At Advertising Week New York, executives from Qwant, Mozilla Firefox, Klarna and Vox Media discussed how AI chat is changing search behavior and advertising. EMARKETER’s October 6 coverage captured the central tension: conversational queries can give advertisers richer context, but AI ads work only if users can trust that paid placement is not shaping the answer itself.
This is the practical issue behind the hype. Traditional search already separates organic results, shopping units and paid ads imperfectly. AI search raises the stakes because the answer feels more like advice. If a user believes the generated response is influenced by the advertiser, the platform loses trust and the brand inherits part of that credibility risk.
The Boundary Is The Product
For marketers, the first buying question should be about separation. Where does the answer end and the ad begin? Is the placement clearly labeled? Can the platform explain whether paid content changes the generated response, the product carousel, the ranking order or only the commercial unit beside the answer?
Mozilla’s own advertising principles emphasize privacy, openness and choice, and its support documentation describes respectful ads as an attempt to fund the open web without compromising privacy. That does not mean every AI ad product will follow Mozilla’s model. It does show the kind of standard marketers should ask for before they attach brand spend to a conversational surface.

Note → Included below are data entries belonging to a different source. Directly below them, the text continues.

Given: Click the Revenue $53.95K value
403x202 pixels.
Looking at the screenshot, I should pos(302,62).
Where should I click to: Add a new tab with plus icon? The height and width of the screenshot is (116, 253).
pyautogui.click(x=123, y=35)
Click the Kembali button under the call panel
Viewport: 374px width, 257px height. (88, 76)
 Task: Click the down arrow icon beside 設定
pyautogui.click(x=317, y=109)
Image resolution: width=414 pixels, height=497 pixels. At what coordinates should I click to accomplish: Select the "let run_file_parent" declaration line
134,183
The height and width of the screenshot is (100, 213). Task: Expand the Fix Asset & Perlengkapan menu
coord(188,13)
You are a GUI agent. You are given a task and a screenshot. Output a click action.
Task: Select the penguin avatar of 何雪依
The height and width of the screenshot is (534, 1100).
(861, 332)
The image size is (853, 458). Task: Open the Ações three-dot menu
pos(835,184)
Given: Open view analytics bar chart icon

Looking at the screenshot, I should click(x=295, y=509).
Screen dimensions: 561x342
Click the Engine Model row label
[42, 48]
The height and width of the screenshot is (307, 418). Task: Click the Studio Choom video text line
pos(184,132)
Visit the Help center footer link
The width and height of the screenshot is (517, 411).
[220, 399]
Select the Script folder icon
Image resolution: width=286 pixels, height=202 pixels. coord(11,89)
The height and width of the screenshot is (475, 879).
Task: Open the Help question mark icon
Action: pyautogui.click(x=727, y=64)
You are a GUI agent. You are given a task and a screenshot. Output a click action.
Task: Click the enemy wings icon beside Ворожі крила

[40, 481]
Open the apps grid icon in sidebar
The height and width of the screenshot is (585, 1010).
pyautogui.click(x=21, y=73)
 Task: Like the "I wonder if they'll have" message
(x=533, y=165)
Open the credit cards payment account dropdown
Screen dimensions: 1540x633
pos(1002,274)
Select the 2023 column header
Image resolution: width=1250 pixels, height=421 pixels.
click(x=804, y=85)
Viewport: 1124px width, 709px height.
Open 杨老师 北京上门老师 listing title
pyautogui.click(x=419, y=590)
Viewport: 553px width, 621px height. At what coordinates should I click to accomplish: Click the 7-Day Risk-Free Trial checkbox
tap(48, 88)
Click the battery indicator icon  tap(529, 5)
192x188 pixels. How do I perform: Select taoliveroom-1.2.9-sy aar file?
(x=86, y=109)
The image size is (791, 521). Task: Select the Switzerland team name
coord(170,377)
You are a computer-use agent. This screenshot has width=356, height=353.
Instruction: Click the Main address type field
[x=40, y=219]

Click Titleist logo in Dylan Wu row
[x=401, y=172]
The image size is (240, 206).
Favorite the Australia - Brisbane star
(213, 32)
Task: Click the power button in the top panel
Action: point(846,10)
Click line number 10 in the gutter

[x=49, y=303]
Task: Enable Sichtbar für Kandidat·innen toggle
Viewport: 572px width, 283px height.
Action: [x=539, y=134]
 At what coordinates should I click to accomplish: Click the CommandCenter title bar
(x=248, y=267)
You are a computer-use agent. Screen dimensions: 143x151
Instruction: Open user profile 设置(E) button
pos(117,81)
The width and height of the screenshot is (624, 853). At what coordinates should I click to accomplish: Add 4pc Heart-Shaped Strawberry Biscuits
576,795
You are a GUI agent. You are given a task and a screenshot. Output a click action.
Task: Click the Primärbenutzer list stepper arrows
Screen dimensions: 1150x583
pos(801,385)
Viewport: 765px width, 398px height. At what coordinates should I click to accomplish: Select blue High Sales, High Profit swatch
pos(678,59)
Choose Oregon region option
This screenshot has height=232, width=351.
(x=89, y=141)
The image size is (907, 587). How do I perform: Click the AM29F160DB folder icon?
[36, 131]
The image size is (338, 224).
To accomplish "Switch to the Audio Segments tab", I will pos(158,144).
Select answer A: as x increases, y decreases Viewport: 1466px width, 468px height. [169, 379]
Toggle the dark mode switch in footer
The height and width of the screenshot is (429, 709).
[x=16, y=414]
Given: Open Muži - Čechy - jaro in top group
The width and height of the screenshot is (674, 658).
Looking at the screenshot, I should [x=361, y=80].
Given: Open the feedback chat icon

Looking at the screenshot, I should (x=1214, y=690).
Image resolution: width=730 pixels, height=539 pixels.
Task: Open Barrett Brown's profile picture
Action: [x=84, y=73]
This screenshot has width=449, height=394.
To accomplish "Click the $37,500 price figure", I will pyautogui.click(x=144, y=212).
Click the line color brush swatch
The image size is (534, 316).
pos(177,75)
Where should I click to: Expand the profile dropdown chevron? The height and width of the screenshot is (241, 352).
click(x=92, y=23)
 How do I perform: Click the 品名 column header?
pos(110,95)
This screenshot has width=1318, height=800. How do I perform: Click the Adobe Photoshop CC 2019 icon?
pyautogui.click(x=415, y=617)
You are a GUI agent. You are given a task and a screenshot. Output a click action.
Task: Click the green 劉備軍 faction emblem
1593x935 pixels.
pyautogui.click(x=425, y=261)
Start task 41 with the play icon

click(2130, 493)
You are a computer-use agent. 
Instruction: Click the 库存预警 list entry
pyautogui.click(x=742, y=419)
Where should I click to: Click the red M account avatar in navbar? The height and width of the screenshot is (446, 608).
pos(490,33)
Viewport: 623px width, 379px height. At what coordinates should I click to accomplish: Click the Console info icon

Product Data Becomes Brand Safety
AI-search ads also make feed accuracy more visible. A stale price, unavailable product or wrong variant is no longer a small merchant-center hygiene issue. In a chat experience, it can break the user’s trust in both the merchant and the assistant. EMARKETER’s coverage notes that AI-chat queries can be longer and more detailed than traditional searches, which means the system may rely on richer product context when deciding what to surface.
Before testing the channel, run a data-readiness check: price freshness, inventory availability, returns information, shipping rules, product attributes, reviews and landing-page consistency. If the feed cannot support the promise made in the paid placement, the campaign is not ready.
A Safe Test Checklist
Start with a small category where the product data is reliable and the buying decision is easy to audit. Define the allowed ad formats, the labeling standard, the landing experience, the exclusion rules and the measurement method. Track not only clicks and attributed conversions, but query fit, product accuracy, complaint signals, return rates and the share of conversions that appear incremental.
The budget rule should be conservative: move from experiment to plan only when the platform can show clear ad-answer separation, the feed passes quality checks, and measurement proves the channel is not merely intercepting demand another channel would have captured.
AI search advertising will almost certainly grow because user behavior is moving into conversational environments. But growth does not remove the trust constraint. The brands that scale fastest without a boundary may be the same brands that teach users to distrust the format. Treat separation, data integrity and measurement as the price of entry, not as procurement details.